DMS does not expect additional expenditures, revenues, or cost savings for local entities as a result of this regulation.
(4) Identify additional regulated entities not listed in questions (2) or (3):
Enrolled providers providing Michelle P. waiver services.
(a) Estimate the following for the first year:
Expenditures:
DMS does not anticipate additional expenditures for regulated entities.
Revenues:
Participating providers will benefit from increased reimbursement.
Cost Savings:
The department does not anticipate cost savings as a result of this administrative regulation.
(b) How will expenditures, revenues, or cost savings differ in subsequent years?

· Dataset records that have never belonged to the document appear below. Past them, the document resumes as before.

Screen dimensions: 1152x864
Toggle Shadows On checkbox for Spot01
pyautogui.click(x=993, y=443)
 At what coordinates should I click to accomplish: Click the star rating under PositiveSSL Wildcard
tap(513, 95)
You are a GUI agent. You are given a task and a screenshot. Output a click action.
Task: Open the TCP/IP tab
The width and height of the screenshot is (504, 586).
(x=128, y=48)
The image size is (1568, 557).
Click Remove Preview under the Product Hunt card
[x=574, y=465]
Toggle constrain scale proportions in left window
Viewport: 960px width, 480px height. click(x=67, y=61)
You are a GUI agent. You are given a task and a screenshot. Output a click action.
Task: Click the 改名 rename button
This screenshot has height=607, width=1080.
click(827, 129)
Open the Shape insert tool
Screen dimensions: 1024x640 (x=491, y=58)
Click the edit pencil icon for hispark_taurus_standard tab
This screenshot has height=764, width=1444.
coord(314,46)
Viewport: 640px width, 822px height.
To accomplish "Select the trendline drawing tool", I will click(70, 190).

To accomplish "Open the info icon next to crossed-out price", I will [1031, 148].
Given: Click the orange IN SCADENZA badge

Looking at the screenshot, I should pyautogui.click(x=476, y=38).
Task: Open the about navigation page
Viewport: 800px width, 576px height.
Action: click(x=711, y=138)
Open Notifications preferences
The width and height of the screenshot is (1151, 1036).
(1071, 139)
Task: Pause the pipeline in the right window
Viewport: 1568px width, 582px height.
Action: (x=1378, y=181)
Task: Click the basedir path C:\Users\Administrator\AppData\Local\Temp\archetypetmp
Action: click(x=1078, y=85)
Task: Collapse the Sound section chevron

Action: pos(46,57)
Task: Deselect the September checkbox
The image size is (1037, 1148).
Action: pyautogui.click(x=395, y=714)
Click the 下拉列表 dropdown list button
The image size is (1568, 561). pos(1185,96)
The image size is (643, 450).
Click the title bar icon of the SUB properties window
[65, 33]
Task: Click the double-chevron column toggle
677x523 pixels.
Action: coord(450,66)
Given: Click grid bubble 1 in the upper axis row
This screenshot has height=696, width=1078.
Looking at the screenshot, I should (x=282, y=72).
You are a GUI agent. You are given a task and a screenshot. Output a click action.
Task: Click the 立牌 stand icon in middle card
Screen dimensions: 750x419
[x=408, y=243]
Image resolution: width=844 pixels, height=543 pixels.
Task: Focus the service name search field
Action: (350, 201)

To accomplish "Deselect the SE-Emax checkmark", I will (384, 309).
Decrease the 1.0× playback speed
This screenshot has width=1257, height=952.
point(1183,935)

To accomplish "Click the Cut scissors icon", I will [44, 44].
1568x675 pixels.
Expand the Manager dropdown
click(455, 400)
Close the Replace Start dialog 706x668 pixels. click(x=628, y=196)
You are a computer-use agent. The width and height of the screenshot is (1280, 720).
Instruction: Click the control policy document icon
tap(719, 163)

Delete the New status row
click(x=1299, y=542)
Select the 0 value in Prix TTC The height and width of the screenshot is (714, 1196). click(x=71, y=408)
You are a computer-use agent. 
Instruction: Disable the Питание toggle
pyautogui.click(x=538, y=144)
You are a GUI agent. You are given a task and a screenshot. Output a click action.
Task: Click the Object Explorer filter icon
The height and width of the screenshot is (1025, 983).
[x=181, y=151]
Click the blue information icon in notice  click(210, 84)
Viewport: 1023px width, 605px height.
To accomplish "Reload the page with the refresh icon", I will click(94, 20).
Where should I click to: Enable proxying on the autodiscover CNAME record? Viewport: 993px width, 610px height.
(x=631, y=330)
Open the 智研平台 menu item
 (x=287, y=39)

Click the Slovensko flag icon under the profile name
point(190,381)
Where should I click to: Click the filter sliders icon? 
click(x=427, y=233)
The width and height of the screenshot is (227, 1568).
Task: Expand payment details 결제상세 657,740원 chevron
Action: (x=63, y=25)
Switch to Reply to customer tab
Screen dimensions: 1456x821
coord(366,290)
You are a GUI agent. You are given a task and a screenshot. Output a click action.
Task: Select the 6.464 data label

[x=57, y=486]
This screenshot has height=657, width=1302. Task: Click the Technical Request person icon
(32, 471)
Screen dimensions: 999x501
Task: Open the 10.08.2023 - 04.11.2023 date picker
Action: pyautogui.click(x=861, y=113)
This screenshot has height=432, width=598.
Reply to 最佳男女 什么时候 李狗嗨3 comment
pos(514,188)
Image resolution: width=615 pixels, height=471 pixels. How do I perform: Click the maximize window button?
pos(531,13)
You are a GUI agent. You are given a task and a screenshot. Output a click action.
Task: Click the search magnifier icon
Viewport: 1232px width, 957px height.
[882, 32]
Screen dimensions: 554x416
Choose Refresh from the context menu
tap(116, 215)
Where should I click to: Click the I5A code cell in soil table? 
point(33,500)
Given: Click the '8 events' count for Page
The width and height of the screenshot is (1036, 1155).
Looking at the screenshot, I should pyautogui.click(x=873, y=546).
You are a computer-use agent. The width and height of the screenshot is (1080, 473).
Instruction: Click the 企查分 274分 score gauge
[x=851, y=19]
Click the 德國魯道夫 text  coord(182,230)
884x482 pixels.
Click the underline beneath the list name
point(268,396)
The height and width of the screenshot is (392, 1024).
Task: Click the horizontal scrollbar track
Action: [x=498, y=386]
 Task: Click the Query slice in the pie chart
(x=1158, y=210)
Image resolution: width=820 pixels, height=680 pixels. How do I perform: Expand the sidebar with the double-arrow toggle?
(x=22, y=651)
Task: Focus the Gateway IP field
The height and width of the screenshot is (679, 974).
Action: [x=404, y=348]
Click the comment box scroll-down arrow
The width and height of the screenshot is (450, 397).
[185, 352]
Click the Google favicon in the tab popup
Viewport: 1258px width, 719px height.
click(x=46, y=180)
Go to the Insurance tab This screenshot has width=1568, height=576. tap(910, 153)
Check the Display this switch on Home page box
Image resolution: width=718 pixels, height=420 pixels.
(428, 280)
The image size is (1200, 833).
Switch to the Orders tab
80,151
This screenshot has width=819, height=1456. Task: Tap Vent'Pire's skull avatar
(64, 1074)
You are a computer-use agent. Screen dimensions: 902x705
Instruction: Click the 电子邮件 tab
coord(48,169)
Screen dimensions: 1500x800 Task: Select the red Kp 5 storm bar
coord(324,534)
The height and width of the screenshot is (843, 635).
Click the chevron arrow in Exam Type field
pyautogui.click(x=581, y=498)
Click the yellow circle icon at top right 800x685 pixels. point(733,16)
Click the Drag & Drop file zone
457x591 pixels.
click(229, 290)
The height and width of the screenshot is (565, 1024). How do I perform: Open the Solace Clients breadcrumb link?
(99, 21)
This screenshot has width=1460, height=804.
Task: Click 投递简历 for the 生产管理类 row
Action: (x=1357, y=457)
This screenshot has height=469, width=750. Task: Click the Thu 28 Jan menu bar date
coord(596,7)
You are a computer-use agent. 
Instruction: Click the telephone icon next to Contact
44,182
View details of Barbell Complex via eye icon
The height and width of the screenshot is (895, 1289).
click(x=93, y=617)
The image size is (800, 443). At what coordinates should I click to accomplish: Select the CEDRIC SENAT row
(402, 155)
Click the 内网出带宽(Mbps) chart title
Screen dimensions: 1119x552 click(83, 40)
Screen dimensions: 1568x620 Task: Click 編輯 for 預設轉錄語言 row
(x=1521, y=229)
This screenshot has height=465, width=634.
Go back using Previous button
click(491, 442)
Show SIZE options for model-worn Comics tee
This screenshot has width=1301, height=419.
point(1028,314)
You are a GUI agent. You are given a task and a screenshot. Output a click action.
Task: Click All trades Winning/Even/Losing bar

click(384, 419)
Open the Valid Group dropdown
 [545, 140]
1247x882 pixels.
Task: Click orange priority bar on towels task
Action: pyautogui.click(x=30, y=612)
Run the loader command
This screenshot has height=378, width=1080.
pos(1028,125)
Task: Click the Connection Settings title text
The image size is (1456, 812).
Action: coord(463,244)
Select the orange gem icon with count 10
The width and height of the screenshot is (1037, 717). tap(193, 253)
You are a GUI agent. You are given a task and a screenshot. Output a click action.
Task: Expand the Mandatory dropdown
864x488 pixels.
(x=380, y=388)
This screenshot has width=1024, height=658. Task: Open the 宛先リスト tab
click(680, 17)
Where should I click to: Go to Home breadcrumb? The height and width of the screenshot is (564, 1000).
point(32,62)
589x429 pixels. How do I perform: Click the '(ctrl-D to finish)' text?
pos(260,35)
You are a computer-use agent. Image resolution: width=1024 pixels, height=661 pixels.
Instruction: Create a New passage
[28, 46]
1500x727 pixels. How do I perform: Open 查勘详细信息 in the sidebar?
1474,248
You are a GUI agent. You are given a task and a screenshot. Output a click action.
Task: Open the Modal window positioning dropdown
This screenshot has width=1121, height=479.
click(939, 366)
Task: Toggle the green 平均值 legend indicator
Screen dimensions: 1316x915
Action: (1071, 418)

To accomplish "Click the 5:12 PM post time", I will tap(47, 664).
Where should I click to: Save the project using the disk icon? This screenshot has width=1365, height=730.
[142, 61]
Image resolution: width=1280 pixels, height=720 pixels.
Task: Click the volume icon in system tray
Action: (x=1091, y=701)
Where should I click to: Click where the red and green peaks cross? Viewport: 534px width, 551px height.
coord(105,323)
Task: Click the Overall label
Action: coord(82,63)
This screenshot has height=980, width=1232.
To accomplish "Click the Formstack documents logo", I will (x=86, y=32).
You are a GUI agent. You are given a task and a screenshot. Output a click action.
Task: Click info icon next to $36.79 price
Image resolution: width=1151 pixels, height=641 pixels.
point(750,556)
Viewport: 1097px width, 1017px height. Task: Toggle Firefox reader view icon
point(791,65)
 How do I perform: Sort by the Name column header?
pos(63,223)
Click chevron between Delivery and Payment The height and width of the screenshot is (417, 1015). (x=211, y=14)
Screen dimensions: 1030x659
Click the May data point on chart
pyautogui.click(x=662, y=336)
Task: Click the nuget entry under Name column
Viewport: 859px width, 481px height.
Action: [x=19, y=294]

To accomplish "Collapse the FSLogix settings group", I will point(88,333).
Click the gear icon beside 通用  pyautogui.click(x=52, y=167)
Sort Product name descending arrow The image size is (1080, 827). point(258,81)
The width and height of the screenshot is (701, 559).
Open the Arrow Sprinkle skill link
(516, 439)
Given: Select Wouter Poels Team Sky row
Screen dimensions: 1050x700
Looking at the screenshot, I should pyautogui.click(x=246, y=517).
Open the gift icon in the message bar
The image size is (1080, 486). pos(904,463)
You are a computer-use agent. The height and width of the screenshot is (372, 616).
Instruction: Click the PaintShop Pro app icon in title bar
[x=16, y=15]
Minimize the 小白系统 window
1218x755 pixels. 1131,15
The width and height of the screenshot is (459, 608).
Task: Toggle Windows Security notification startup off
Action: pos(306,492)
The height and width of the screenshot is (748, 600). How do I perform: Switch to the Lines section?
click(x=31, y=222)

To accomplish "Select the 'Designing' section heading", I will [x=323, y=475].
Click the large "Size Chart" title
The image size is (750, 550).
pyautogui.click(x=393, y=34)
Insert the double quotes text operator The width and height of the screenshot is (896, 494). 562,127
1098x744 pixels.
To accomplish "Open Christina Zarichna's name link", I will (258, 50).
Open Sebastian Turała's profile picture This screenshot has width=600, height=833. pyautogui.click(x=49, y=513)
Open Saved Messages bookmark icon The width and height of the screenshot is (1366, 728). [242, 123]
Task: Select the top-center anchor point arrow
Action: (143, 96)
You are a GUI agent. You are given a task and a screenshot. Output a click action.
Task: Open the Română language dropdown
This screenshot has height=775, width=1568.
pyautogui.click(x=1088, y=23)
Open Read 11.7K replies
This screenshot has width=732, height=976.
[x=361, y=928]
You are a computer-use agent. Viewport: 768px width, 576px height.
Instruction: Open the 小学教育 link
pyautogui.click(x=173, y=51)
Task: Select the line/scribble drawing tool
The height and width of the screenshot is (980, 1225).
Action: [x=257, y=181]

DMS anticipates no additional costs beyond those budgeted in 2024 Regular Session HB 6. Future slots and increases will be dependent on the state budgeting process and federal reimbursement requirements.
(5) Provide a narrative to explain the:
(a) Fiscal impact of this administrative regulation:
DMS anticipates no additional costs beyond those budgeted in 2024 Regular Session HB 6. Future slots and increases will be dependent on the state budgeting process and federal reimbursement requirements.
(b) Methodology and resources used to determine the fiscal impact:
The department worked with interested parties to gain input and perspectives as well as completed a multiyear process working with a contracted third party to re-design the 1915(c) waivers and reimbursement.
(6) Explain:
(a) Whether this administrative regulation will have an overall negative or adverse major economic impact to the entities identified in questions (2) - (4). ($500,000 or more, in aggregate)
The administrative regulation will not have a major economic impact – as defined by KRS 13A.010 – on regulated entities.
(b) The methodology and resources used to reach this conclusion:
This administrative regulation will provide additional reimbursement for all 1915(c) providers.

FEDERAL MANDATE ANALYSIS COMPARISON
(1) Federal statute or regulation constituting the federal mandate.
42 C.F.R. 441.305(b).
(2) State compliance standards.
KRS 205.520(3) states, "Further, it is the policy of the Commonwealth to take advantage of all federal funds that may be available for medical assistance. To qualify for federal funds the secretary for health and family services may by regulation comply with any requirement that may be imposed or opportunity that may be presented by federal law. Nothing in KRS 205.510 to 205.630 is intended to limit the secretary's power in this respect."
(3) Minimum or uniform standards contained in the federal mandate.
Federal approval is for a limited number of waiver slots.
(4) Will this administrative regulation impose stricter requirements, or additional or different responsibilities or requirements, than those required by the federal mandate?
The amendment will not impose stricter than federal requirements.
(5) Justification for the imposition of the stricter standard, or additional or different responsibilities or requirements.
The amendment will not impose stricter than federal requirements.